▶ Task brief
Given the entries below, copy each of them out exactly.

::::::::::

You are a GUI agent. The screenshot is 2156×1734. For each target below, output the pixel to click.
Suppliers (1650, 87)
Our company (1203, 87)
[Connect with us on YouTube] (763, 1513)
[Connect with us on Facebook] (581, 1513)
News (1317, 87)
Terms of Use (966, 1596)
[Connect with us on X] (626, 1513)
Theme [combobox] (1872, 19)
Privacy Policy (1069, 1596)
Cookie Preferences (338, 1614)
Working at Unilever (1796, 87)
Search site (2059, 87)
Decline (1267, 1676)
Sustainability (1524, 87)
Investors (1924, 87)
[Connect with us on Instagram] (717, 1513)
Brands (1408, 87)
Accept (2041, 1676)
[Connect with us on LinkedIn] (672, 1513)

::::::::::

▶ Answer box
You are a GUI agent. The screenshot is 2156×1734. For each target below, output the pixel to click.
Suppliers (1650, 87)
Our company (1203, 87)
[Connect with us on YouTube] (763, 1513)
[Connect with us on Facebook] (581, 1513)
News (1317, 87)
Terms of Use (966, 1596)
[Connect with us on X] (626, 1513)
Theme [combobox] (1872, 19)
Privacy Policy (1069, 1596)
Cookie Preferences (338, 1614)
Working at Unilever (1796, 87)
Search site (2059, 87)
Decline (1267, 1676)
Sustainability (1524, 87)
Investors (1924, 87)
[Connect with us on Instagram] (717, 1513)
Brands (1408, 87)
Accept (2041, 1676)
[Connect with us on LinkedIn] (672, 1513)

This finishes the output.